[Collected data]
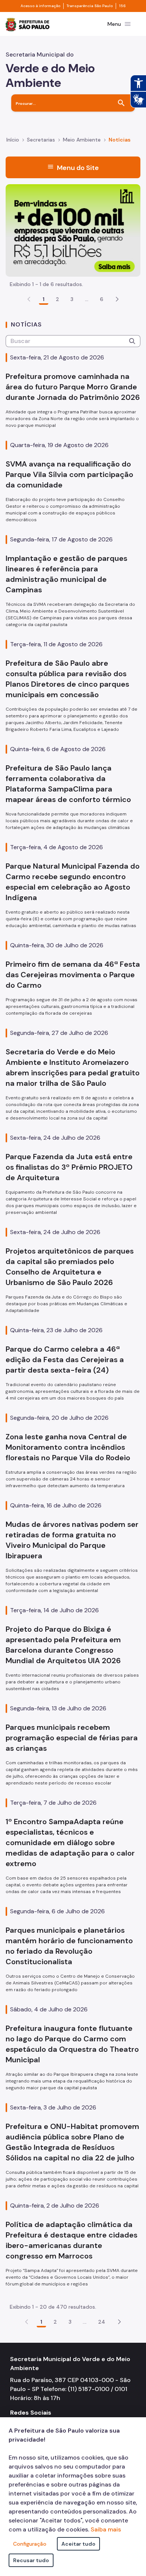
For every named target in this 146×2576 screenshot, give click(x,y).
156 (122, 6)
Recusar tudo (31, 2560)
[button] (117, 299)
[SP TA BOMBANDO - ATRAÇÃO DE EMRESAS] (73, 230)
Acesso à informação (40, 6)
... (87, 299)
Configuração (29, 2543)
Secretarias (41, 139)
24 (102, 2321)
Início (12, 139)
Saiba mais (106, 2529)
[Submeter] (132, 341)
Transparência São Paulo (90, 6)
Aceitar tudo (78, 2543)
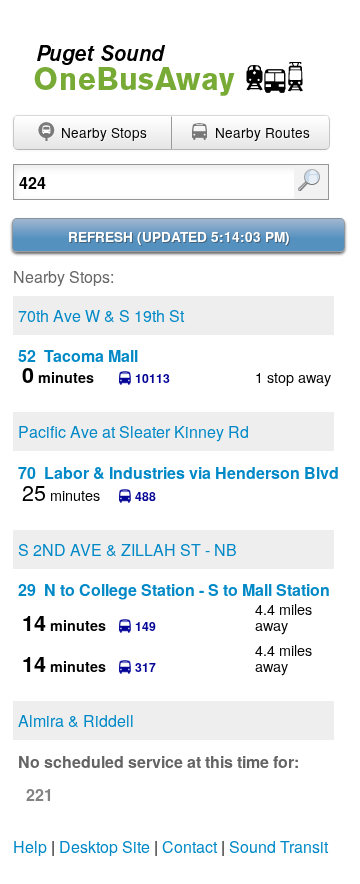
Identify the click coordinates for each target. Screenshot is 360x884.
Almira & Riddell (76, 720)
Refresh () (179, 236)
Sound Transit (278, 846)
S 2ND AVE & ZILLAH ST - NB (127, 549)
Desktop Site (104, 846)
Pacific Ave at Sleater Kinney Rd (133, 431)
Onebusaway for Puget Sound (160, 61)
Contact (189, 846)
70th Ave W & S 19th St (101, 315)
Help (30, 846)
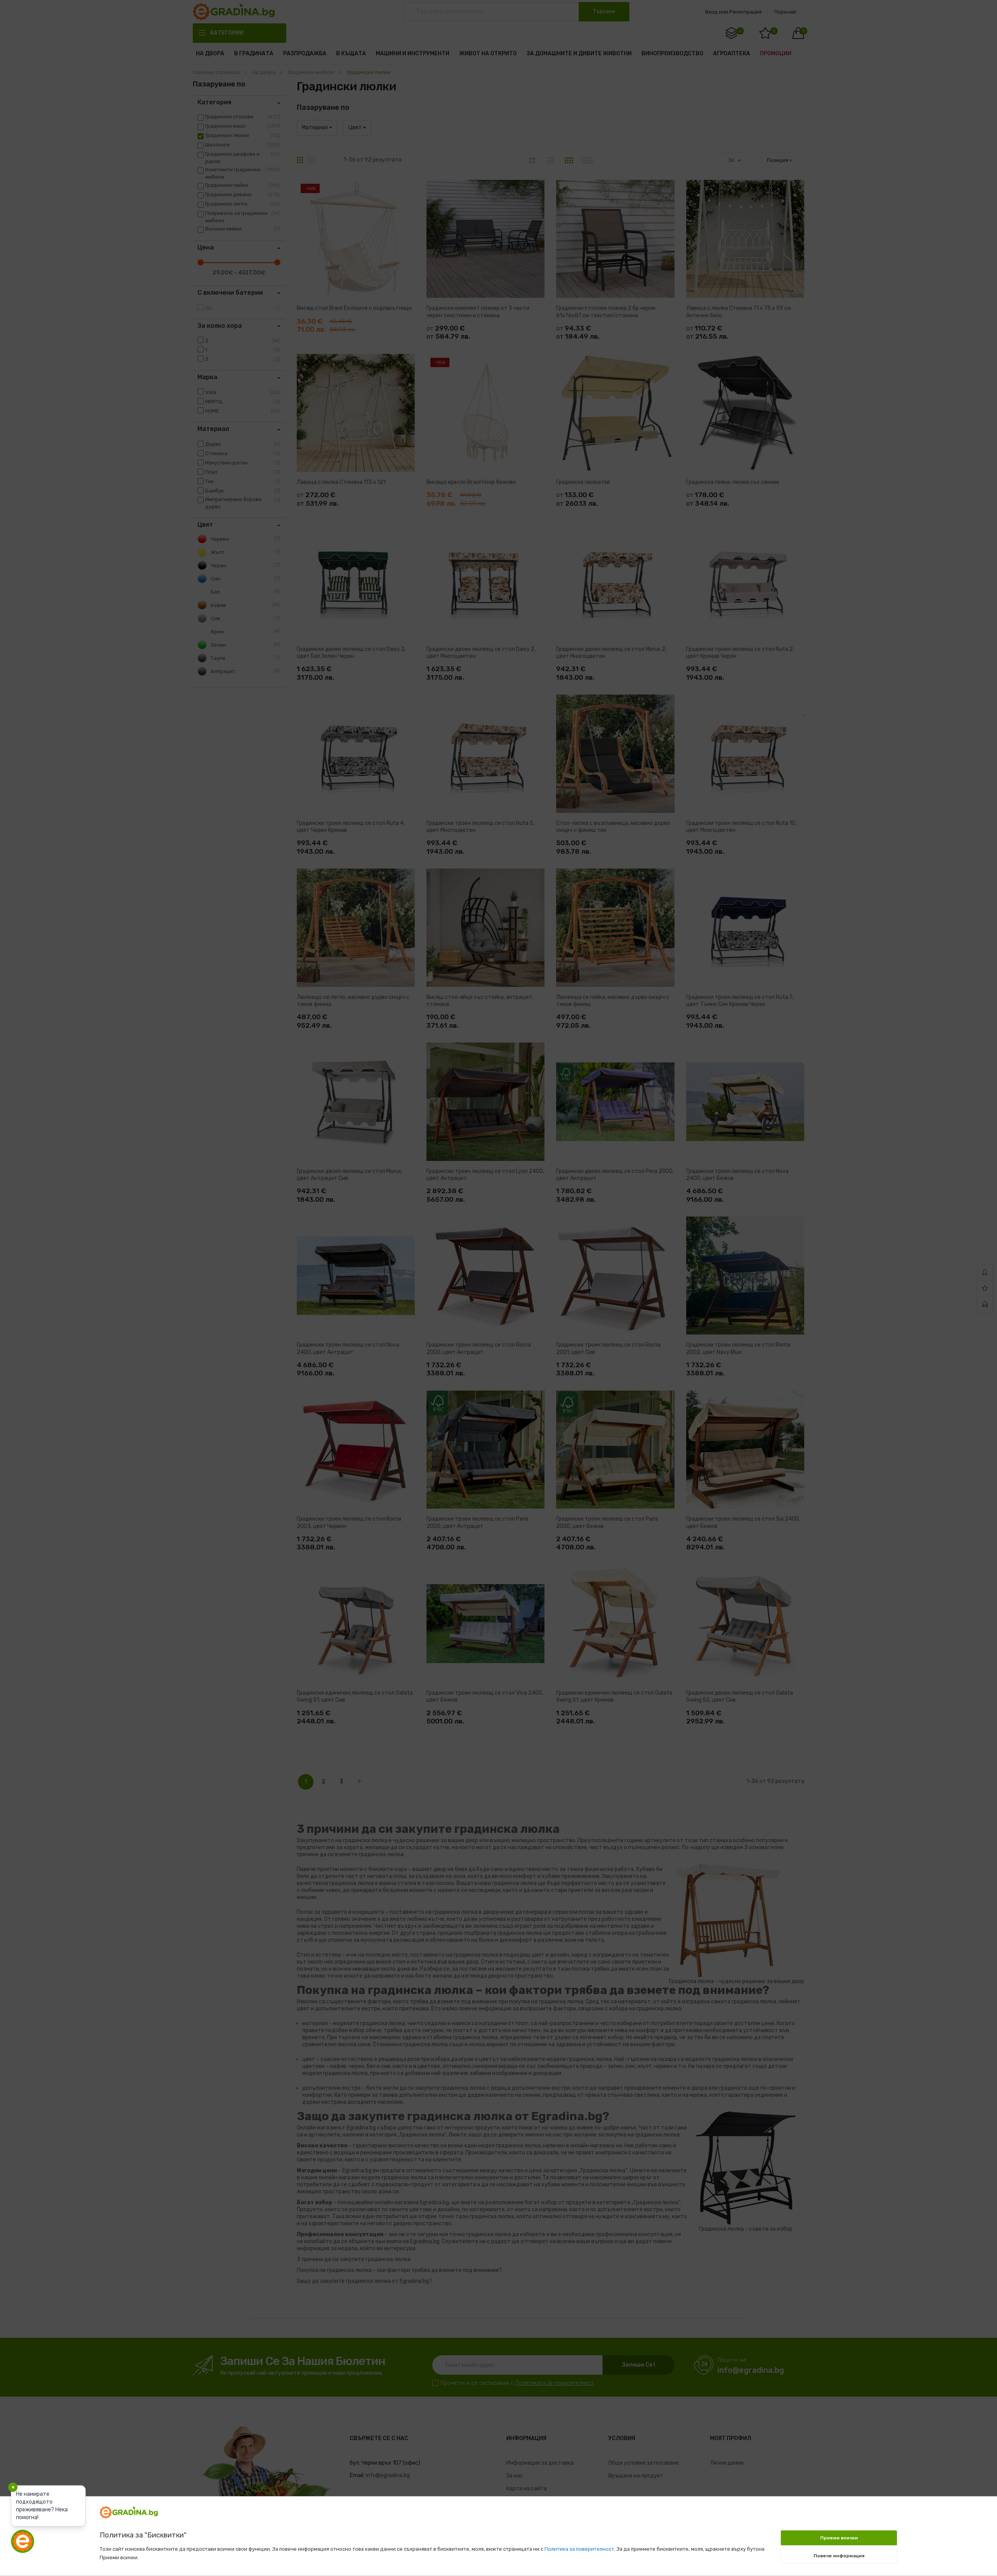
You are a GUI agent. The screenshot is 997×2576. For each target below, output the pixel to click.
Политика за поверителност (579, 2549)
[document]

§ **DIRECTIONS**: Every record above should be duplicated precisely, with the images removed.

§ **FINISHED TASK**:
For every named target in this 146×2576 screenshot, give click(x,y).
156 (122, 6)
Recusar tudo (31, 2560)
[button] (117, 299)
[SP TA BOMBANDO - ATRAÇÃO DE EMRESAS] (73, 230)
Acesso à informação (40, 6)
... (87, 299)
Configuração (29, 2543)
Secretarias (41, 139)
24 (102, 2321)
Início (12, 139)
Saiba mais (106, 2529)
[Submeter] (132, 341)
Transparência São Paulo (90, 6)
Aceitar tudo (78, 2543)
Identify the click coordinates for each target. Screenshot is 360x884.
Almira & Riddell (76, 720)
Refresh () (179, 236)
Sound Transit (278, 846)
S 2ND AVE & ZILLAH ST - NB (127, 549)
Desktop Site (104, 846)
Pacific Ave at Sleater Kinney Rd (133, 431)
Onebusaway for Puget Sound (160, 61)
Contact (189, 846)
70th Ave W & S 19th St (101, 315)
Help (30, 846)
You are a GUI agent. The screenshot is 997×2576. For each target below, output the pixel to click.
Политика за поверителност (579, 2549)
[document]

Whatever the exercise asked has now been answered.